### Text under study
In the winter when the cold weather blows in, you might find it hard to motivate yourself to get out of bed or even leave the house. Shorter winter days also mean less sunlight every day and sunlight helps us feel wide-awake. You might be experiencing a winter slump and a drop-off in energy levels like many other people. And when lacking in energy, many people look towards food for an extra boost. Make sure you're choosing the right foods year-round and follow these tips for beating your winter blues!
Mood, sleep and appetite are regulated by serotonin, dopamine and norepinephrine. Folic Acid, or folate, helps your body to process and lower homocysteine levels. High levels of homocysteine are associated with damage to blood vessels, in addition to interfering with the flow of blood and nutrients to the brain. Impaired blood flow may leave you feeling sluggish or slow to process or recall information.
Good sources of folic acid are green leafy vegetables (spinach, broccoli, kale, Brussels sprouts), potatoes, fortified breads and cereals, beans, peas, and mushrooms.
Omega-3 fatty acids
Omega-3 fatty acids have hormone-like effects and anti-inflammatory properties in the body. People who experience seasonal depression during fall and winter have been found to have lower levels of omega-3s. They have also been found to experience an improvement in mood with supplementation of this nutrient.
Omega-3s are found in fatty fish like salmon and tuna, some plant oils (flaxseed, canola), and walnuts.
The body normally makes Vitamin D from sunlight. This nutrient has many different roles in the body, one of which is to help in the production of serotonin. Serotonin is a neurotransmitter that helps you to feel calm, relaxed and happy. Many people are lacking in Vitamin D in the winter because of fewer daylight hours and exposure to sunlight. Currently, Vitamin D is being investigated for its ability to decrease depressive symptoms. Eat foods that are a good source of this vitamin.

### Input data
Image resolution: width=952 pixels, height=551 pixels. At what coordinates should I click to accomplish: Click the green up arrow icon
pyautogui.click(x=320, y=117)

### What is being asked
In the text on winter eating and mood, which three substances regulate mood, sleep and appetite?

### Solution to the exercise
Serotonin, dopamine and norepinephrine.